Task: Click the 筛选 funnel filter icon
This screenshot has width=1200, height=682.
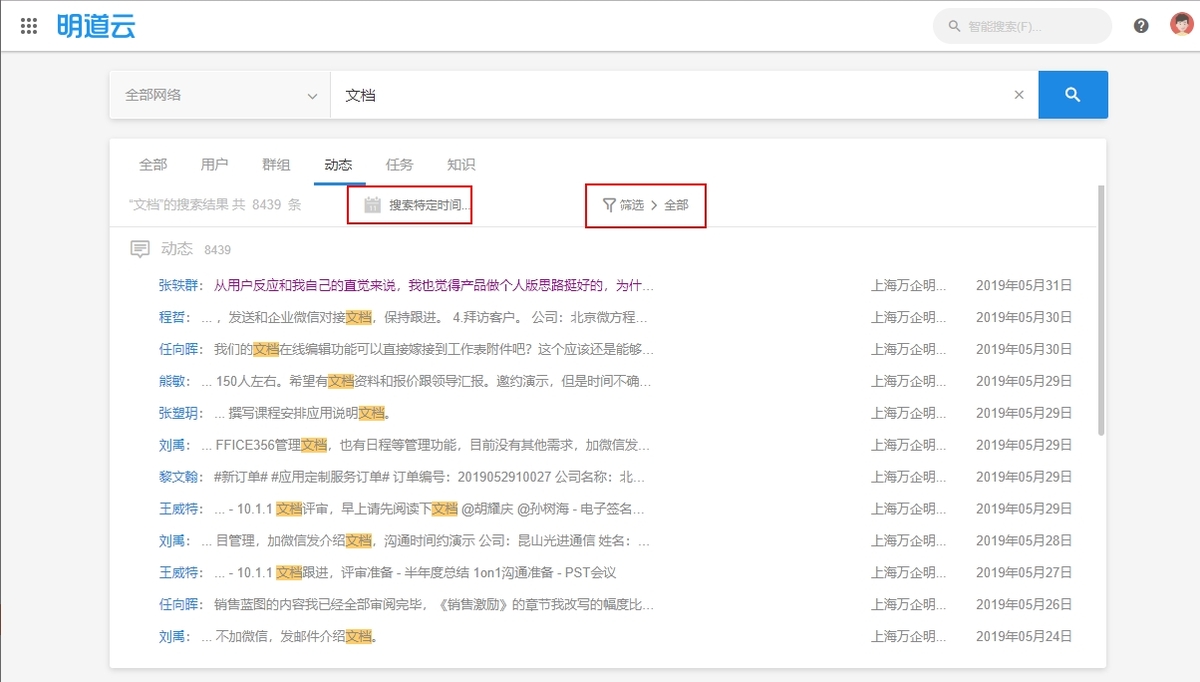Action: pos(610,203)
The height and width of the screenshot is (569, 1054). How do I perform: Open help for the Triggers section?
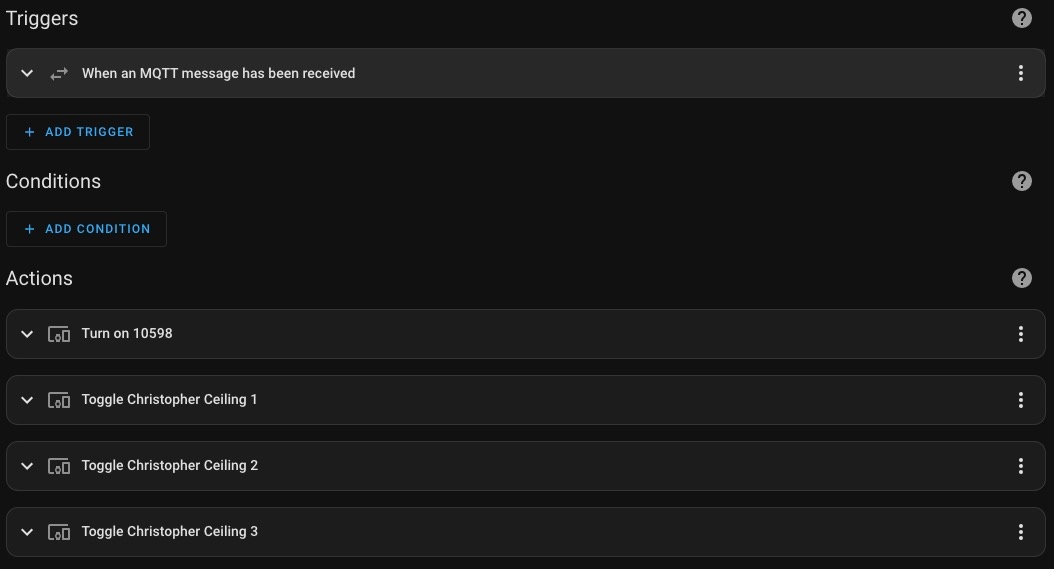click(x=1021, y=18)
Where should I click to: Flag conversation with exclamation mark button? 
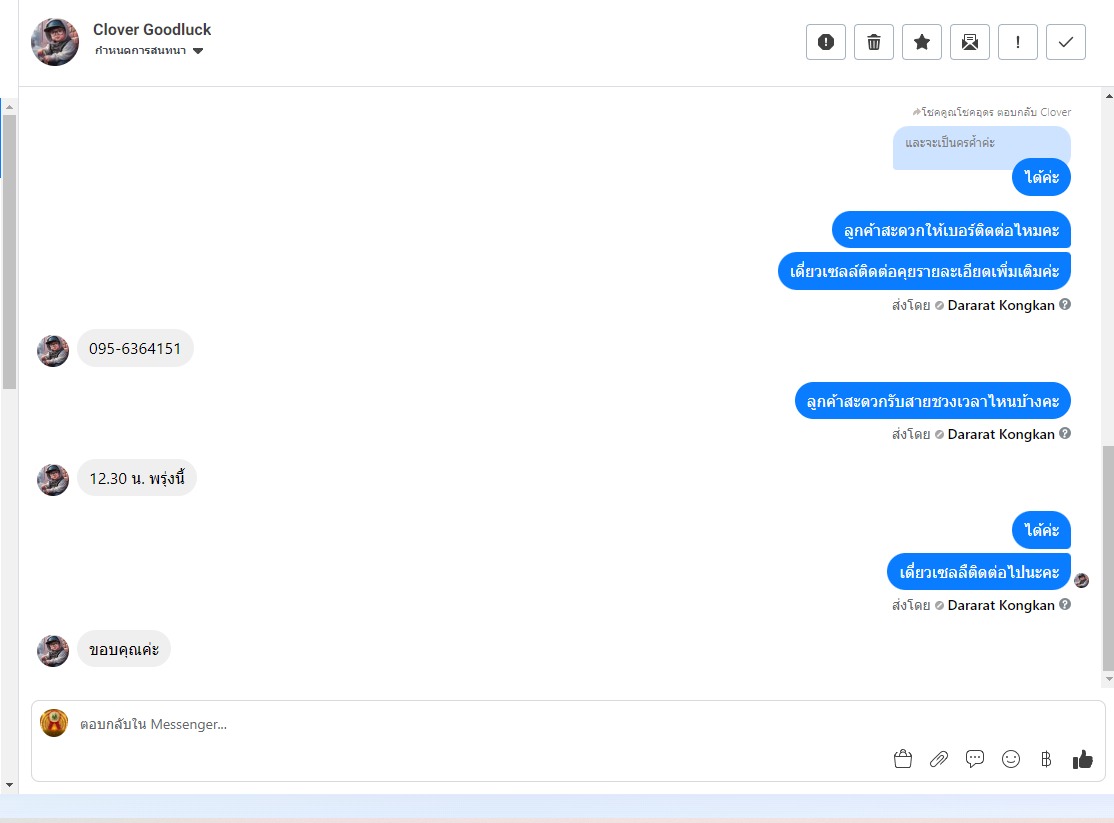coord(1017,42)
-.-.-
Work order: Please transcribe the whole listing above exactly, with the images left out.

Answer to this exercise:
Task: Click the 筛选 funnel filter icon
This screenshot has width=1200, height=682.
Action: pos(610,203)
The height and width of the screenshot is (569, 1054). How do I perform: Open help for the Triggers section?
click(x=1021, y=18)
Where should I click to: Flag conversation with exclamation mark button? 
coord(1017,42)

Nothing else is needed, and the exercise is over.